_EXERCISE GOAL_
Reproduce each of the following lines verbatim.

== DATASET RECORDS

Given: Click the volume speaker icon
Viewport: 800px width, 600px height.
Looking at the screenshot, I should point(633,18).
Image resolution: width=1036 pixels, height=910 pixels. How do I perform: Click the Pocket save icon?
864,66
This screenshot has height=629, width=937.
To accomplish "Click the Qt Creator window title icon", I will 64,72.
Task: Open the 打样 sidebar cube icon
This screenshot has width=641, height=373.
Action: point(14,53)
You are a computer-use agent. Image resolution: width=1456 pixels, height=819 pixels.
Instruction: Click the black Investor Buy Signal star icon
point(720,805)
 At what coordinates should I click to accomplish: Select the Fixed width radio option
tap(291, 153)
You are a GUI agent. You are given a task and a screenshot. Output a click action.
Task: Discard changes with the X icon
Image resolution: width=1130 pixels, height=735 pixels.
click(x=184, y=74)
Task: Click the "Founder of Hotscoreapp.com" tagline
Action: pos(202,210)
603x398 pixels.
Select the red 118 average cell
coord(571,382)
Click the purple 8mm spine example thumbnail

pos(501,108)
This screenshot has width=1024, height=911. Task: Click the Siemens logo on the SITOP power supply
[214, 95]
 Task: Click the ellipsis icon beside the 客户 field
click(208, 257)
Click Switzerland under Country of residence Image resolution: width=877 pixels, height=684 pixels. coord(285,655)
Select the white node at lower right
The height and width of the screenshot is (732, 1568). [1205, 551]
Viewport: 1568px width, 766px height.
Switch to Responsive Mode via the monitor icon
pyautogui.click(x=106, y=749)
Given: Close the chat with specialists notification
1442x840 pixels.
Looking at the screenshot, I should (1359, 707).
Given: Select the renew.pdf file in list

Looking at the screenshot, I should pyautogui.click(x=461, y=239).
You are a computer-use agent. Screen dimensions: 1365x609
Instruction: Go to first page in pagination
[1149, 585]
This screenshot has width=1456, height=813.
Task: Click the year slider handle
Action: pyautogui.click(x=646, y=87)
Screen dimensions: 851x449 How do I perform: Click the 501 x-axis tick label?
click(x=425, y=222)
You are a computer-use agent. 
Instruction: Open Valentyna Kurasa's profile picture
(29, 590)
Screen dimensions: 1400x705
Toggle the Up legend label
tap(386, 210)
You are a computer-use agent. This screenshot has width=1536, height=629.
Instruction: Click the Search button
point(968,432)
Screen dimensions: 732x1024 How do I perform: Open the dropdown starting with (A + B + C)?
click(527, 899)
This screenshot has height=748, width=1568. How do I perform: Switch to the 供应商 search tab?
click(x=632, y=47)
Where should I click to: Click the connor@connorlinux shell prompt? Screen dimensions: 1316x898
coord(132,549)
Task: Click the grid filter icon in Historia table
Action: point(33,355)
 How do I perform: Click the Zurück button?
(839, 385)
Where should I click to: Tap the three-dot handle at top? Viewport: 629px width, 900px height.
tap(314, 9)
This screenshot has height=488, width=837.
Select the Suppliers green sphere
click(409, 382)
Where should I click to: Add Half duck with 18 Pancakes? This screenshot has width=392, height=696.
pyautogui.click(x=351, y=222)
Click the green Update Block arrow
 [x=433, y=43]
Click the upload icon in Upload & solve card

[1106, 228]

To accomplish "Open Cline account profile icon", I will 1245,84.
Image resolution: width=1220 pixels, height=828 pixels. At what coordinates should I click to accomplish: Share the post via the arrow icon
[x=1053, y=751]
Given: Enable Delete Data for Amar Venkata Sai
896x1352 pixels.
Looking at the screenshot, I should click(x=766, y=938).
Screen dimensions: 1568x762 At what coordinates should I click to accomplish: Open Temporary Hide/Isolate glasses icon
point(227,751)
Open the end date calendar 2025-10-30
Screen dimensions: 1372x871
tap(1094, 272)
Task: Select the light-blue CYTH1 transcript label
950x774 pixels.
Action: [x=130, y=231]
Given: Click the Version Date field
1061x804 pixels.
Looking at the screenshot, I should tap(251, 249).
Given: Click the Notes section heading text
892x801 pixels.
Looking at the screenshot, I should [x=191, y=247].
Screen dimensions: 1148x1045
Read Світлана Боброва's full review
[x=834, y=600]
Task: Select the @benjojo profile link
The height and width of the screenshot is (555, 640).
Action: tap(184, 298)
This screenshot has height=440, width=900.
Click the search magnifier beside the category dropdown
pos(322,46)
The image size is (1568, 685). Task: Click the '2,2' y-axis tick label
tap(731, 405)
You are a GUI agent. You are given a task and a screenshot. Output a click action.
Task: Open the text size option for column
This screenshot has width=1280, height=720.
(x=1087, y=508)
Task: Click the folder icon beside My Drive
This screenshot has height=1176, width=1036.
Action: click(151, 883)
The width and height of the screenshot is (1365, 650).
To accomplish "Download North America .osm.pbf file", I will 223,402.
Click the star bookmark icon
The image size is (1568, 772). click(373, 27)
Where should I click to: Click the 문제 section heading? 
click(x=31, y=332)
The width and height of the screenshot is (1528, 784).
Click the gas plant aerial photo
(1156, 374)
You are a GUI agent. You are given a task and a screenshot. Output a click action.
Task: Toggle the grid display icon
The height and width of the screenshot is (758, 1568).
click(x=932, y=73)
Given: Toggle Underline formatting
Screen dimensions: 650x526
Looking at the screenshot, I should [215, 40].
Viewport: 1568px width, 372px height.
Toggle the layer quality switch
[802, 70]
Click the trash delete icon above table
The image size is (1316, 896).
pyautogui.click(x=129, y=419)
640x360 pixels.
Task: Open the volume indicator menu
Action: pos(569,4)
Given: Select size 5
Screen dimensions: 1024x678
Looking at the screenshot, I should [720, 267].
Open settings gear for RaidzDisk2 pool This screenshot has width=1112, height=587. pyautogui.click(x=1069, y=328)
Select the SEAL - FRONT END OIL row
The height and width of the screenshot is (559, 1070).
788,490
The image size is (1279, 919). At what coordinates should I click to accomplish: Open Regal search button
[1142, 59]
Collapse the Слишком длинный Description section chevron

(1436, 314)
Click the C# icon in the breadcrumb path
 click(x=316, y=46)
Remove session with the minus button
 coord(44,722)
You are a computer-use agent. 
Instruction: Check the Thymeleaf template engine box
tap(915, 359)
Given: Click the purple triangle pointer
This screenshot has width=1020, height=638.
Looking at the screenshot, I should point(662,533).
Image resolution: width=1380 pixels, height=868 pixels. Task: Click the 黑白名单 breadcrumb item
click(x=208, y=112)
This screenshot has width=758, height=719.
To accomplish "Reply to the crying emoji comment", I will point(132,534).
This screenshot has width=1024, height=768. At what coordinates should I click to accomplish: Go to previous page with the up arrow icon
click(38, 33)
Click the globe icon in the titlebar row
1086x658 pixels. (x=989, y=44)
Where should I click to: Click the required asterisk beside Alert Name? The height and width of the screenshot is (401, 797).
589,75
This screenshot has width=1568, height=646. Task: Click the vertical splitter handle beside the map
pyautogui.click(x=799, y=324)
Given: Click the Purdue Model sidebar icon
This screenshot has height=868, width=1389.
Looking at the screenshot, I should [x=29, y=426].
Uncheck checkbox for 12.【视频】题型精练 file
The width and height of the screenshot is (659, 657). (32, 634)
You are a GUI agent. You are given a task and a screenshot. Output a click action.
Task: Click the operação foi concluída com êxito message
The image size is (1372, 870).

====

_ANSWER TO THE EXERCISE_
Given: Click the volume speaker icon
Viewport: 800px width, 600px height.
Looking at the screenshot, I should point(633,18).
Image resolution: width=1036 pixels, height=910 pixels. How do I perform: Click the Pocket save icon?
864,66
This screenshot has height=629, width=937.
To accomplish "Click the Qt Creator window title icon", I will 64,72.
Task: Open the 打样 sidebar cube icon
This screenshot has width=641, height=373.
Action: point(14,53)
You are a computer-use agent. Image resolution: width=1456 pixels, height=819 pixels.
Instruction: Click the black Investor Buy Signal star icon
point(720,805)
 At what coordinates should I click to accomplish: Select the Fixed width radio option
tap(291, 153)
You are a GUI agent. You are given a task and a screenshot. Output a click action.
Task: Discard changes with the X icon
Image resolution: width=1130 pixels, height=735 pixels.
click(x=184, y=74)
Task: Click the "Founder of Hotscoreapp.com" tagline
Action: pos(202,210)
603x398 pixels.
Select the red 118 average cell
coord(571,382)
Click the purple 8mm spine example thumbnail

pos(501,108)
This screenshot has width=1024, height=911. Task: Click the Siemens logo on the SITOP power supply
[214, 95]
 Task: Click the ellipsis icon beside the 客户 field
click(208, 257)
Click Switzerland under Country of residence Image resolution: width=877 pixels, height=684 pixels. coord(285,655)
Select the white node at lower right
The height and width of the screenshot is (732, 1568). [1205, 551]
Viewport: 1568px width, 766px height.
Switch to Responsive Mode via the monitor icon
pyautogui.click(x=106, y=749)
Given: Close the chat with specialists notification
1442x840 pixels.
Looking at the screenshot, I should (1359, 707).
Given: Select the renew.pdf file in list

Looking at the screenshot, I should pyautogui.click(x=461, y=239).
You are a computer-use agent. Screen dimensions: 1365x609
Instruction: Go to first page in pagination
[1149, 585]
This screenshot has width=1456, height=813.
Task: Click the year slider handle
Action: pyautogui.click(x=646, y=87)
Screen dimensions: 851x449 How do I perform: Click the 501 x-axis tick label?
click(x=425, y=222)
You are a computer-use agent. 
Instruction: Open Valentyna Kurasa's profile picture
(29, 590)
Screen dimensions: 1400x705
Toggle the Up legend label
tap(386, 210)
You are a computer-use agent. This screenshot has width=1536, height=629.
Instruction: Click the Search button
point(968,432)
Screen dimensions: 732x1024 How do I perform: Open the dropdown starting with (A + B + C)?
click(527, 899)
This screenshot has height=748, width=1568. How do I perform: Switch to the 供应商 search tab?
click(x=632, y=47)
Where should I click to: Click the connor@connorlinux shell prompt? Screen dimensions: 1316x898
coord(132,549)
Task: Click the grid filter icon in Historia table
Action: point(33,355)
 How do I perform: Click the Zurück button?
(839, 385)
Where should I click to: Tap the three-dot handle at top? Viewport: 629px width, 900px height.
tap(314, 9)
This screenshot has height=488, width=837.
Select the Suppliers green sphere
click(409, 382)
Where should I click to: Add Half duck with 18 Pancakes? This screenshot has width=392, height=696.
pyautogui.click(x=351, y=222)
Click the green Update Block arrow
 [x=433, y=43]
Click the upload icon in Upload & solve card

[1106, 228]

To accomplish "Open Cline account profile icon", I will 1245,84.
Image resolution: width=1220 pixels, height=828 pixels. At what coordinates should I click to accomplish: Share the post via the arrow icon
[x=1053, y=751]
Given: Enable Delete Data for Amar Venkata Sai
896x1352 pixels.
Looking at the screenshot, I should click(x=766, y=938).
Screen dimensions: 1568x762 At what coordinates should I click to accomplish: Open Temporary Hide/Isolate glasses icon
point(227,751)
Open the end date calendar 2025-10-30
Screen dimensions: 1372x871
tap(1094, 272)
Task: Select the light-blue CYTH1 transcript label
950x774 pixels.
Action: [x=130, y=231]
Given: Click the Version Date field
1061x804 pixels.
Looking at the screenshot, I should tap(251, 249).
Given: Click the Notes section heading text
892x801 pixels.
Looking at the screenshot, I should [x=191, y=247].
Screen dimensions: 1148x1045
Read Світлана Боброва's full review
[x=834, y=600]
Task: Select the @benjojo profile link
The height and width of the screenshot is (555, 640).
Action: tap(184, 298)
This screenshot has height=440, width=900.
Click the search magnifier beside the category dropdown
pos(322,46)
The image size is (1568, 685). Task: Click the '2,2' y-axis tick label
tap(731, 405)
You are a GUI agent. You are given a task and a screenshot. Output a click action.
Task: Open the text size option for column
This screenshot has width=1280, height=720.
(x=1087, y=508)
Task: Click the folder icon beside My Drive
This screenshot has height=1176, width=1036.
Action: click(151, 883)
The width and height of the screenshot is (1365, 650).
To accomplish "Download North America .osm.pbf file", I will 223,402.
Click the star bookmark icon
The image size is (1568, 772). click(373, 27)
Where should I click to: Click the 문제 section heading? 
click(x=31, y=332)
The width and height of the screenshot is (1528, 784).
Click the gas plant aerial photo
(1156, 374)
You are a GUI agent. You are given a task and a screenshot. Output a click action.
Task: Toggle the grid display icon
The height and width of the screenshot is (758, 1568).
click(x=932, y=73)
Given: Toggle Underline formatting
Screen dimensions: 650x526
Looking at the screenshot, I should [215, 40].
Viewport: 1568px width, 372px height.
Toggle the layer quality switch
[802, 70]
Click the trash delete icon above table
The image size is (1316, 896).
pyautogui.click(x=129, y=419)
640x360 pixels.
Task: Open the volume indicator menu
Action: pos(569,4)
Given: Select size 5
Screen dimensions: 1024x678
Looking at the screenshot, I should [720, 267].
Open settings gear for RaidzDisk2 pool This screenshot has width=1112, height=587. pyautogui.click(x=1069, y=328)
Select the SEAL - FRONT END OIL row
The height and width of the screenshot is (559, 1070).
788,490
The image size is (1279, 919). At what coordinates should I click to accomplish: Open Regal search button
[1142, 59]
Collapse the Слишком длинный Description section chevron

(1436, 314)
Click the C# icon in the breadcrumb path
 click(x=316, y=46)
Remove session with the minus button
 coord(44,722)
You are a computer-use agent. 
Instruction: Check the Thymeleaf template engine box
tap(915, 359)
Given: Click the purple triangle pointer
This screenshot has width=1020, height=638.
Looking at the screenshot, I should point(662,533).
Image resolution: width=1380 pixels, height=868 pixels. Task: Click the 黑白名单 breadcrumb item
click(x=208, y=112)
This screenshot has width=758, height=719.
To accomplish "Reply to the crying emoji comment", I will point(132,534).
This screenshot has width=1024, height=768. At what coordinates should I click to accomplish: Go to previous page with the up arrow icon
click(38, 33)
Click the globe icon in the titlebar row
1086x658 pixels. (x=989, y=44)
Where should I click to: Click the required asterisk beside Alert Name? The height and width of the screenshot is (401, 797).
589,75
This screenshot has width=1568, height=646. Task: Click the vertical splitter handle beside the map
pyautogui.click(x=799, y=324)
Given: Click the Purdue Model sidebar icon
This screenshot has height=868, width=1389.
Looking at the screenshot, I should [x=29, y=426].
Uncheck checkbox for 12.【视频】题型精练 file
The width and height of the screenshot is (659, 657). (32, 634)
You are a GUI agent. You are given a task and a screenshot. Output a click action.
Task: Click the operação foi concluída com êxito message
The image size is (1372, 870).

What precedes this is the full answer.